Deploying a CI/CD pipeline is only a half success. To complete the deployment, you need to establish continuous monitoring and observability which will allow you to collect metrics and actionable insights. In this blogpost you will learn about the principles of monitoring and observability, how they are related and how automation can streamline the entire deployment process.
DevOps culture is a good starting point here, as understanding its principles will allow you to contextualize continuous monitoring and observability. From a business perspective, DevOps means improving communication and collaboration among stakeholders in order to increase the speed and quality of software deployment and thus shorten the time to market of new features. The DevOps model can be broken down into five key areas that should be considered principles or best practices for proper implementation of a CI/CD process. They include:
- Destroy communication siloses between teams
- Accept failure as a normal occurrence
- Implement changes gradually
- Leverage tooling and automation
- Measure everything
Despite obvious business advantages, a rapid release approach combined with continuous change processes resulting from DevOps principles will in the long run generate new challenges. The entire process should be carefully examined and controlled. Neglecting this aspect can cost you dearly. A way to mitigate this risk is to implement a Continuous Monitoring and Observability (CM) solution—the final capability for a CI/CD pipeline. By invoking the DevOps “measure everything” principle, a CM will allow you to take advantage of the following features:
- Analyzing long-term trends: How many builds am I running daily? How many did I run a month ago? Do I need to scale my infrastructure up or down?
- Over-time comparison: Is my deployment slower than it was last week? Or is it faster?
- Vulnerability scans: Does my code introduce any critical software faults and security vulnerabilities such as memory leaks, uninitialized variables, array-boundary? How rapidly are they detected? How quickly are they fixed?

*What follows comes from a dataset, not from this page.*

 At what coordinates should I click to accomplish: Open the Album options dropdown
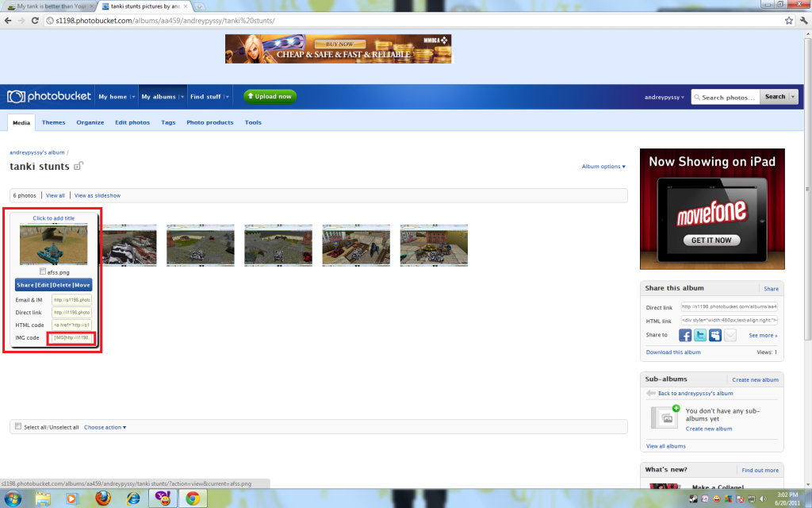[603, 167]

- Alerting: Is something broken, or might break soon? Did my test pipeline pass? Should I perform a rollback on my latest deployment?

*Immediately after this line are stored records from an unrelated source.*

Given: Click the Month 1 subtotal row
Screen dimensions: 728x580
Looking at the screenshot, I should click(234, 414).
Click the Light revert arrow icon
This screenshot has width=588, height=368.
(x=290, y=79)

- Conducting ad-hoc retrospective analysis: My latency just shot up, what else happened around the same time? Are those events related to each other?
Continuous monitoring and observability should be considered the backbone of your CI/CD pipeline, as they help to ensure the health, performance, and reliability of your applications and infrastructure across each phase of your DevOps and IT operations lifecycles.
-> Want to learn more about CI/CD? Check out our other articles:
- What is CI/CD - all you need to know
- How to set up and optimize a CI/CD pipeline
- Best CI/CD pipeline tools you should know
- CI/CD process—how to handle it
- Business benefits of CI/CD
- Sharing configuration between your CI, build and development environments
- How to build a test automation framework in the cloud
No proper discussion on monitoring can be complete without contrasting it with observability. To be sure, observability isn’t a substitute for monitoring. Nor does it obviate the need for monitoring. They are complementary and aim to achieve different goals.
Monitoring consists in collecting, processing, aggregating and displaying real-time quantitative data about a system to gain visibility on its health and resolve eventual problems. These data come in different types: query counts and types, error counts and types, processing times, events, traces, and server lifetimes. Yet the importance of monitoring goes well beyond that, as it allows you to translate metrics generated by your systems and applications into business value. When done right, monitoring can provide you with measurable insights on the user experience which in turn can be applied to business to ensure that customers get what they really want.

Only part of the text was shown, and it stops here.